Santiago, Chile—Sebastián Piñera, Chile's president-elect, has promised to apply the entrepreneurial skill that made him a billionaire to reinvigorating the national economy.

Mr. Piñera maintains that by cutting red tape, enhancing investment incentives and administering the public sector more efficiently, he will steer Chile to a growth rate averaging 6% annually during his term, roughly twice the rate of the past decade.

But independent economists say that with a divided Congress, along with inherent structural limitations in this small, commodity-dependent economy, he may be hard-pressed to deliver on that goal.

Mr. Piñera won Sunday's election with 51.6% of the vote, compared with 48.4% for Eduardo Frei, an ex-president who was the candidate of the center-left Concertación coalition that has governed Chile for two decades since the end of the dictatorship of Augusto Pinochet. With holdings in Chile's major airline, a television station and a soccer club, Mr. Piñera may well be the wealthiest man ever elected president of a Latin American nation.
Mr. Piñera, 60 years old, has said he will be "an entrepreneurial president," focused on the Chilean economy, which became a laboratory for free-market policies like privatization under the Pinochet regime. The Concertación governments maintained the pro-market framework, while building up the social safety net. Yet, Mr. Piñera blames complacency within the Concertacion for the decline in Chile's growth rate over the past decade to about half the level of the decade before.

Mr. Piñera has pledged to boost Chile's flagging productivity and to oversee an increase in the investment rate to 28% of gross domestic product by the end of his term in 2014 from the current 23%. He proposes a revamp of capital markets to make it easier for businesses to obtain funding, as well as tax incentives to encourage reinvesting profits.

The president-elect says he will create a National Office of Innovation and Entrepreneurship to slash red tape. Mr. Piñera cites a World Bank study noting that opening a business in Chile takes 27 days and costs $1,100, while in New Zealand it takes one day and costs a fraction of what it does in Chile.

Finally, Mr. Piñera has pledged to bring greater efficiency to public administration. Mr. Piñera maintains that due to mismanagement of state entities involved in transportation, energy and copper mining, Chile has wasted $4 billion—enough money to build 160,000 homes.

But some of Mr. Piñera's proposed remedies could face political hurdles, as Mr. Piñera will need to work with the Concertación to get his measures through a divided Congress, according to a report by Santander Investment. Mr. Piñera has said he would like to divest as much as 20% of the giant state-owned copper company, Codelco, either by floating shares or selling a stake to pension funds. Both the Concertación and mining workers unions have resisted the notion. Likewise, the left has been cool to his idea of amending labor legislation to reduce the cost of firing workers. Mr.
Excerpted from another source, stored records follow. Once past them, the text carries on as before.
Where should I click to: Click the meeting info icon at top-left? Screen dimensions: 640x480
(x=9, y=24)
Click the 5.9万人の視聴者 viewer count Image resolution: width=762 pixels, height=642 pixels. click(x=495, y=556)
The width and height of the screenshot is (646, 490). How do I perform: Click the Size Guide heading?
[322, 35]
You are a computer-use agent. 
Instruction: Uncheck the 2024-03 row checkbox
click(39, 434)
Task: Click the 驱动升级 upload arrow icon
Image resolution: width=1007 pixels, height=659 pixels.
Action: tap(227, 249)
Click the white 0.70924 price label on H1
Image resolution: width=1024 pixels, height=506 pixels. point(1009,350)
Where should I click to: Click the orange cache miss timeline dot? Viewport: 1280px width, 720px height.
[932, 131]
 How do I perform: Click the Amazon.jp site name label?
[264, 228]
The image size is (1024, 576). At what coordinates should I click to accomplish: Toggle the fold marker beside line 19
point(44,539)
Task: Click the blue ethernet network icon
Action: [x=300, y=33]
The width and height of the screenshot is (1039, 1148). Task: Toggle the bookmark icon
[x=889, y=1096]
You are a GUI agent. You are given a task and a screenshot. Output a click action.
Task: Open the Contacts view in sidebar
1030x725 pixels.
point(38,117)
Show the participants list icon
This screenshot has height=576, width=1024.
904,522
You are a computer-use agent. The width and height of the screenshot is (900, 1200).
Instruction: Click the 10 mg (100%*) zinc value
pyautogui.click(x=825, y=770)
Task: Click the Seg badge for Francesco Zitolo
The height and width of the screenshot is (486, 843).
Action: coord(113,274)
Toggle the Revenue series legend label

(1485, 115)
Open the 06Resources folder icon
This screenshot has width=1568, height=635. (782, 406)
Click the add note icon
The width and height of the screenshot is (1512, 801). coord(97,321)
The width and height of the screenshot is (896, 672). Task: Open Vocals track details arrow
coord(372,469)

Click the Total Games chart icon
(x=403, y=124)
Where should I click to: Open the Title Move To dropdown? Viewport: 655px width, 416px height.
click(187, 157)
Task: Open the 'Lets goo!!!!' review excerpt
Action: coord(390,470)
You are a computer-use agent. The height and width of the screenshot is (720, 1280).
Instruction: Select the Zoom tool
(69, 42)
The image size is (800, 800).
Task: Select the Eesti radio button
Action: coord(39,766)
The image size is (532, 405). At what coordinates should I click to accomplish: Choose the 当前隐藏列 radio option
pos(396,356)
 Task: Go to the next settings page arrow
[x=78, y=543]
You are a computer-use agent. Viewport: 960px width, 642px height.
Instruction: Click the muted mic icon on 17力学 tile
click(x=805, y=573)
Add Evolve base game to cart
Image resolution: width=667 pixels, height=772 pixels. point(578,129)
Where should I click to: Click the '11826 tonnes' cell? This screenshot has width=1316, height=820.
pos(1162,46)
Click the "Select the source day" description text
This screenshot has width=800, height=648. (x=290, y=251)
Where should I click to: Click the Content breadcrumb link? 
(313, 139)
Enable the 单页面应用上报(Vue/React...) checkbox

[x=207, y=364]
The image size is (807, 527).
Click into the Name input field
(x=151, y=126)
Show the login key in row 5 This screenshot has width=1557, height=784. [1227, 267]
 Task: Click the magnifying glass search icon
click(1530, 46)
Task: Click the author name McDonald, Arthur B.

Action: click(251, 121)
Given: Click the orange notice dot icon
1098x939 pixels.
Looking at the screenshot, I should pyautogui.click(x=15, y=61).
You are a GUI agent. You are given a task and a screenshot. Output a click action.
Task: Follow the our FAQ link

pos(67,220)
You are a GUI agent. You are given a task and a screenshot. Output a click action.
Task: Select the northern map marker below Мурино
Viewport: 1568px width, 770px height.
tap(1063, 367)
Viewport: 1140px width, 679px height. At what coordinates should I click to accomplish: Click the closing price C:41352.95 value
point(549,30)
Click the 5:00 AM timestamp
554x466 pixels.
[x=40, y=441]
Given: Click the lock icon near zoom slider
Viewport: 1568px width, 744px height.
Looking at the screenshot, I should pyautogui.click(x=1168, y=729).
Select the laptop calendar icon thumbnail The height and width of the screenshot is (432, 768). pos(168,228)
Piñera maintains such costs discourage companies from hiring.

Some development specialists say Chile faces broader challenges that may resist quick fixes. Harvard University economist Ricardo Hausmann says Chile has been slow to develop new export industries to complement the resource-based ones that keyed its growth in the 1980s and 1990s, such as salmon, fruit and copper. "Chile is like California without Silicon Valley and without Hollywood," he says. Mr. Hausmann says that is partly due to the limitations of Chile's business class, which tends to be a closed, conservative circle.

All of that is why some analysts are keeping their expectations in check. "All told, we think that annual growth during Piñera's presidency is more likely to average 4%, which while still impressive given the unfavorable global backdrop, will disappoint the new president's more optimistic forecasts," notes a report by Capital Economics Ltd. of London.